Dans les territoires ruraux, le modèle d’exercice robuste et résilient est indéniablement l’exercice mixte, le vétérinaire généraliste. La segmentation de l’exercice fragilise le maillage vétérinaire et favorise à terme l’émergence de déserts vétérinaires.
C’est bien l’objet des réflexions en cours et notamment des travaux conduits dans onze territoires pilotes.
Mais pour avancer, encore faut-il que toutes les parties prenantes acceptent de se parler, de s’asseoir à une même table et tout particulièrement que les praticiens cessent de voir en leurs confrères des concurrents. Le déficit en ressources vétérinaires doit pour cela être adouci, induire des relations nouvelles d’entraide entre collègues, de coopération. La solidarité plutôt que se fantasmer en concurrence !
Les instances représentatives ne devraient-elles pas être impliquées dans l’organisation, par exemple comme ce qui existe pour les pharmacies (organisation collective à l’échelle d’un territoire, en lien avec l’Agence régionale de santé (ARS), l’Ordre et le syndicat) ?
La question est clairement sur la table.

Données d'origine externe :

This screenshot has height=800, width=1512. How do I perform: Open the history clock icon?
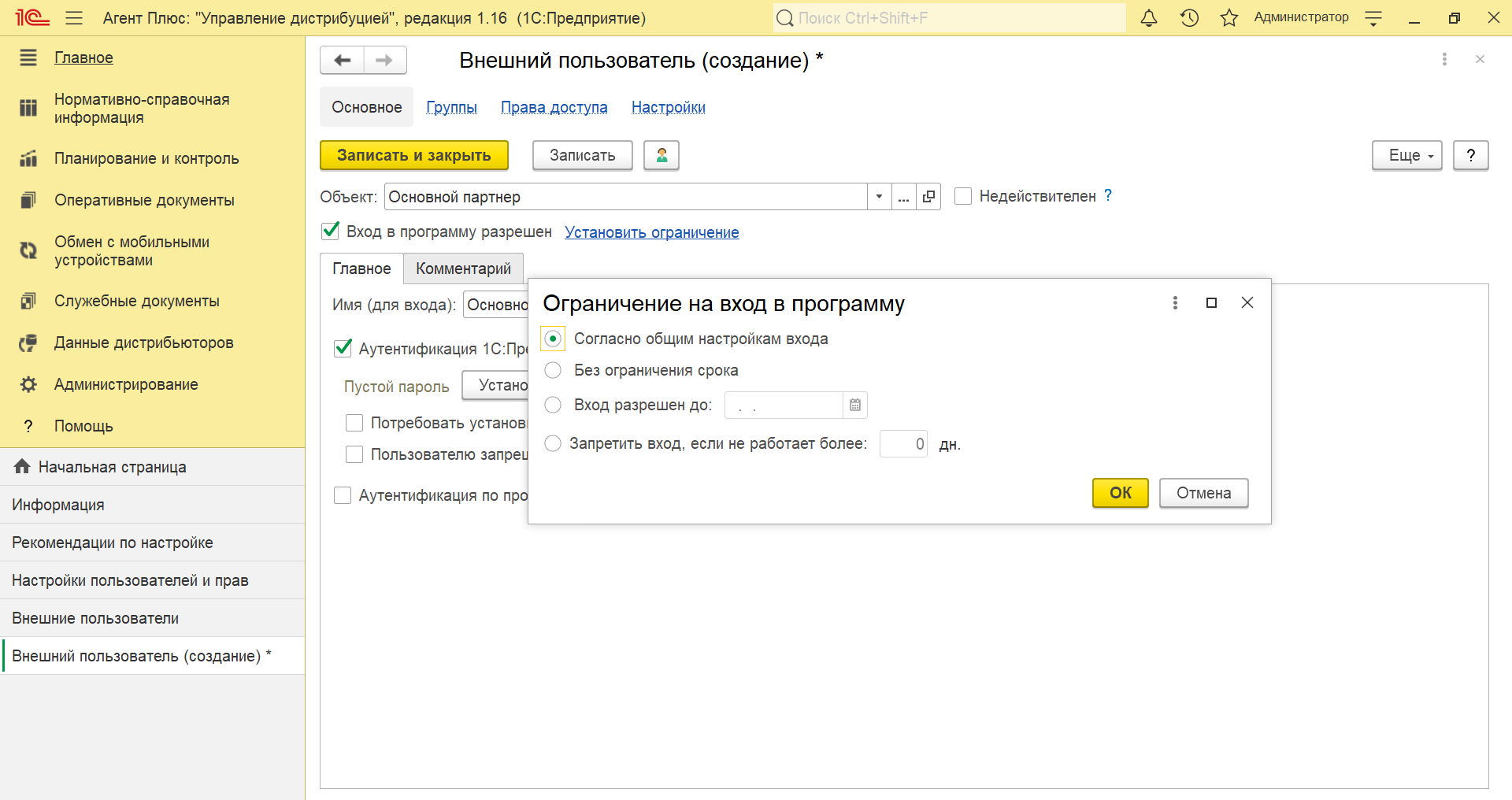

Le thème central du prochain congrès de l’Ordre en 2023 sera la PCS. Le délitement de la prise en charge de la continuité des soins oblige l’Ordre des vétérinaires à réagir et à porter le débat.
Typhaine Gaudefroy (L 11)
Praticienne canine à Breuil-le-Vert (Oise)
Un exemple de système collectif de gardes
Jusqu’à présent, nous assurions les gardes de nuit à plusieurs cliniques jusqu’à 23 h, puis les urgences étaient envoyées à Evolia. Mais plusieurs structures de notre système de garde ont dû faire face à des pertes d’effectifs vétérinaires. S’est ensuite ajoutée l’annonce de fermeture du service d’urgences d’Evolia… Heureusement, notre porte de sortie a été de pouvoir recruter des nouvelles cliniques pour compléter notre système local de garde. Nous arrivons à un planning d’un soir de gardes par mois par équivalent temps plein (ETP) jusqu’à minuit. Nous renvoyons ensuite vers des établissements avec un service d’urgences, majoritairement Meaux et V24, en attendant l’ouverture proche d’une structure d’urgence à Taverny. La mise en place d’une régulation téléphonique aide beaucoup. Dans ce contexte, je regrette de ne pas avoir eu un plus grand soutien de nos instances, pour l’organisation concrète des gardes sur notre territoire.